Graph Wave Net模型中的数据集hdf5和pkl文件的读取问题
引入:GraphWaveNet的流量数据的文件格式是.h5,路网结构文件格式是.pkl,它们怎么打开呢?
HDF5
HDF5文件一般以 .h5 或者 .hdf5 作为后缀名,其中包含两种结构:Group(文件夹)和Datasets(数据)
python可以使用 h5py 或 pandas 打开.h5文件
h5py
path = 'metr-la.h5'
f = h5py.File(path, 'r')
# 查看f(文件夹)中有哪些东西:
for k1 in f.keys():
d = f[k1]
print(d.name, ":", type(d))
# 输出:/df : <class 'h5py._hl.group.Group'>
#于是我们就知道了,f中仅包含一个group
g = f['df']
for k2 in g:
d = g[k2]
print(d.name, ":", type(d))
"""
输出:
/df/axis0 : <class 'h5py._hl.dataset.Dataset'>
/df/axis1 : <class 'h5py._hl.dataset.Dataset'>
/df/block0_items : <class 'h5py._hl.dataset.Dataset'>
/df/block0_values : <class 'h5py._hl.dataset.Dataset'>
"""
#也就是,/df下有四个dataset
for k2 in g:
d = g[k2][:]
print(k2, ":", type(d), d.shape)
"""
axis0 : <class 'numpy.ndarray'> (207,)
axis1 : <class 'numpy.ndarray'> (34272,)
block0_items : <class 'numpy.ndarray'> (207,)

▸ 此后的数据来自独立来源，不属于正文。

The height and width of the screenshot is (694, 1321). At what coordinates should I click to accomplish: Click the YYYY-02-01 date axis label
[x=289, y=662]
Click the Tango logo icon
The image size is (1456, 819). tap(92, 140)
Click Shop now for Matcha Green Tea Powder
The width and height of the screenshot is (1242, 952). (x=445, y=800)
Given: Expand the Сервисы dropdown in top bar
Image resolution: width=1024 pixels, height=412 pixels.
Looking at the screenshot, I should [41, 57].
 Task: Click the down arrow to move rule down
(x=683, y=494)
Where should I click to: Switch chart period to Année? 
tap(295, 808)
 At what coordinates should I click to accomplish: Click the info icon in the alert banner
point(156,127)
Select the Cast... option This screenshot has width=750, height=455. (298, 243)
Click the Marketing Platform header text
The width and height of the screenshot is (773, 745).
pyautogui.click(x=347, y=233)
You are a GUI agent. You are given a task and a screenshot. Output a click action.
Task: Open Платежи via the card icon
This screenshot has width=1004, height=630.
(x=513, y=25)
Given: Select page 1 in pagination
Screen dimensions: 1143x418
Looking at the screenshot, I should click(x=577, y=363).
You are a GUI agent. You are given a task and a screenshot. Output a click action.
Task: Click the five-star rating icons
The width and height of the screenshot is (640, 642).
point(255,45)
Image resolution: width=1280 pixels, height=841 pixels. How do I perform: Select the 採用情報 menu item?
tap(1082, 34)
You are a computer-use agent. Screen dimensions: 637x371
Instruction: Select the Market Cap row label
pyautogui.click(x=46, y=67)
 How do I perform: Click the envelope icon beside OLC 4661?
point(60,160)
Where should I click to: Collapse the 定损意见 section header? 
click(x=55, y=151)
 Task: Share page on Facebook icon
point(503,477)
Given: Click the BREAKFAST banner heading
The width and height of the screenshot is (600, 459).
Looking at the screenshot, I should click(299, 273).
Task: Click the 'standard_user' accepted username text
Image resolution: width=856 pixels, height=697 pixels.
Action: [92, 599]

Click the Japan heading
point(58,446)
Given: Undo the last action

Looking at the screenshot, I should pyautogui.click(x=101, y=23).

block0_values : <class 'numpy.ndarray'> (34272, 207)
"""
# 实际上是四个numpy.ndarray数据,可以用这种方法提取出来
pandas
import pandas as pd
path = 'metr-la.h5'
df = pd.read_hdf(path).values
print(df.shape)
# 输出:(34272, 207)
# df 就是交通数据
pickle
首先,这个模型给的pkl文件是有问题的,需要转换一下才能打开。转换代码:
original = "adj_mx.pkl"
destination = "new_adj_mx.pkl"
content = ''
outsize = 0
with open(original, 'rb') as infile:
content = infile.read()
with open(destination, 'wb') as output:
for line in content.splitlines():
outsize += len(line) + 1
output.write(line + str.encode('\n'))
print("Done. Saved %s bytes." % (len(content)-outsize))
然后,可以用这种方式,打印成txt格式:
import sys
sys.getdefaultencoding()
import pickle
import numpy as np
np.set_printoptions(threshold=1000000000000000)
path = 'new_adj_mx.pkl'
file = open(path,'rb')
inf = pickle.load(file,encoding='iso-8859-1') #读取pkl文件的内容
print(inf)
#fr.close()
inf=str(inf)
obj_path = 'new_adj_mx.txt'
ft = open(obj_path, 'w')
ft.write(inf)
而在模型代码中,是这样读取的:
import pickle
pickle_file = 'data/sensor_graph/adj_mx.pkl'
try:
with open(pickle_file, 'rb') as f:
pickle_data = pickle.load(f)
except UnicodeDecodeError as e:
with open(pickle_file, 'rb') as f:
pickle_data = pickle.load(f, encoding='latin1')
except Exception as e:
print('Unable to load data ', pickle_file, ':', e)
raise
sensor_ids, sensor_id_to_ind, adj_mx = pickle_data
可以看出pickle文件包含了多个数据。注意,这段代码运行时会报错,可能是pkl文件有问题。